Weeks earlier, a federal judge found Manning in contempt of court for refusing to answer a grand jury’s questions about Assange and WikiLeaks. Claude Hilton of Virginia’s Eastern District court ordered Manning, who served seven years of a 35-year sentence for violating the Espionage Act, to solitary confinement until she agrees to testify or the grand jury completes its investigation.
In a Tweet, freshman congressional representative, Alexandria Ocasio-Cortez (D-NY), condemned Judge Hilton’s order: “Solitary confinement is torture. Chelsea is being tortured for whistleblowing, she should be released on bail.” Ocasio-Cortez was not alone in denouncing the judge’s ruling. Daniel Ellsberg – the Vietnam-era whistleblower behind the release of the Pentagon Papers, documents published by the Washington Post among others, and who was likewise indicted under the Espionage Act – echoed this concern. Ellsberg told Pacifica Radio’s Democracy Now!:
This is a continuation of seven-and-a-half years of torture of Chelsea Manning, in an effort to get her to contribute to incriminating WikiLeaks, so they can bring Julian Assange or WikiLeaks to trial on charges that would not apply to The New York Times.
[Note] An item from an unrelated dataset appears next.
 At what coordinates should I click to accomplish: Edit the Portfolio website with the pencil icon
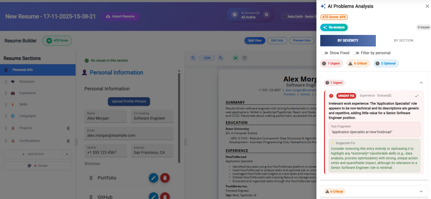pyautogui.click(x=154, y=178)
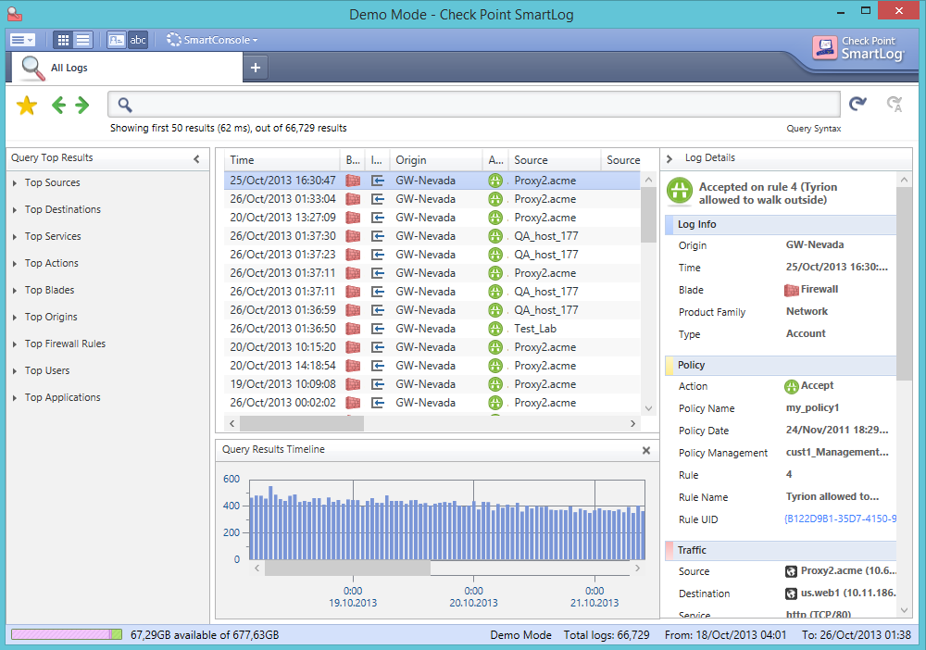926x650 pixels.
Task: Expand Top Firewall Rules section
Action: [x=65, y=344]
Underscoring the duplicity of the US criminal justice system – imprisonment for whistleblowers who leak classified documents; impunity for the establishment press that disseminates this material – Ellsberg reveals the process of inclusion and exclusion, of regulating speakers and contents – what Michel Foucault describes as “orders of discourse” – at work today in America’s war on whistleblowers: a flagrant exercise of authoritarian rule with profound implications for freedom of expression, the rule of law, and government accountability.
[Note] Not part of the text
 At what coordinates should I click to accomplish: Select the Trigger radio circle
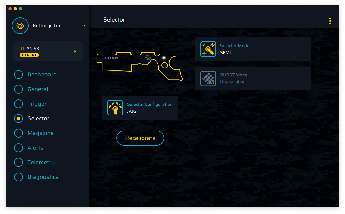pos(19,104)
While much has been made of Donald Trump’s authoritarian tendencies – his inflammatory rhetoric, belligerent foreign policy, and frequent assaults on civil rights and humanitarian law – it is important to remember that Trump did not start this war on whistleblowers. Rather, it was his immediate predecessor, Barack Obama, the self-proclaimed constitutional scholar, who set disturbing new precedents for the criminalization of journalism under one of the most controversial, and increasingly consequential, laws of the United States: The Espionage Act of 1917. In what follows, I examine the orders of epistemic violence underpinning recent use of the Espionage Act to persecute whistleblowers.
The paper begins with a brief discussion of the relationship between discursive and material practices in what I refer to as the discourse of securitization. Doing so, I trace the use of the Espionage Act from its initial deployment during the First World War, through the Cold War, and on into the new century, during the so-called Global War on Terror. Next, I present four mini-case studies emblematic of the war on whistleblowers. Specifically, I identify and analyze the (violent) orders of discourse constitutive of the experience of WikiLeaks founder, Julian Assange; convicted Army PFC, Chelsea Manning; former NSA contractor, Edward Snowden; and imprisoned intelligence analyst, Reality Winner.
Throughout, I contend the US national security state punishes whistleblowers for individual acts of conscience, with the broader aim of preempting collective expressions of dissent, through a disciplinary regime predicated on violence, intimidation, and incarceration. The paper concludes with some thoughts on the significance of critical interventions – from classified leaks and legal challenges to political organizing and academic inquiry – for resisting the discourse of securitization that has come to define the post-9/11 era.